Miles O’Brien Reveals Harrowing Details of How He Lost His Arm to ‘Today’s’ Savannah Guthrie (Video)

“I felt my arm as if it was there,” the PBS correspondent explains. “And I was like, OK, I dodged that bullet and I looked down and go uh-oh, that did not go well.”

How would you react if you woke up one day and found yourself without one of your limbs?

PBS science correspondent Miles O’Brien knows this feeling all too well and gave a harrowing account of how he lost his arm while on assignment in Japan with Savannah Guthrie on Tuesday’s “Today” show.

“Is it starting to to set in?” Guthrie asked O’Brien. “How are you handling this new life?”
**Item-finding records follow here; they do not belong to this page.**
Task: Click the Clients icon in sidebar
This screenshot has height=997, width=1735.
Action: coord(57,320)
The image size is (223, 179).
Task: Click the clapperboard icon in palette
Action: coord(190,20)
“I think I’m still on adrenaline!” O’Brien quipped. “One of my first thoughts when I got out of the surgery was, I just went to the Fukushima Daiichi Nuclear power plant and seemingly risked a lot there… I just dove into work. And it turned out to be good tonic for me.”

Also read: PBS Science Correspondent Miles O’Brien Loses Arm in Freak TV-Equipment Accident

O’Brien found it astonishing that despite all the dangerous activities he’s done in his life, something as mundane as a bruise from an equipment case could be so life altering.

“When I think of all the risky things I’ve done in my life, jumping out of airplanes, flying airplanes, scuba diving, the fact that an equipment case could take my arm is mind-boggling! But it’s acute compartment syndrome, which is a build up of the sheathing inside your tissue, inside your limb, and it causes the blood know to stop and that’s why I got in trouble.”

“So you go to the hospital and the doctor says we’re going to do surgery to relieve the pressure,” Guthrie recounted. “You knew it was a possibility you would lose your limb. But here you wake up in a strange country and you find out that’s exactly what had happened.”

“Yeah, because I felt my arm as if it was there,” he acknowledged. “And I was like, OK, I dodged that bullet and I looked down and go uh-oh, that did not go well! So that was not good moment, for sure.”

“You did something amazing, in my opinion,” Guthrie said. “You stayed there. you didn’t tell anyone at home what was happening. You got well enough to get yourself back to this country and you worked on your story,” Guthrie said.

O’Brien told Guthrie he didn’t want to worry anyone and had to deal with his injury on his own terms before revealing it to his friends and family.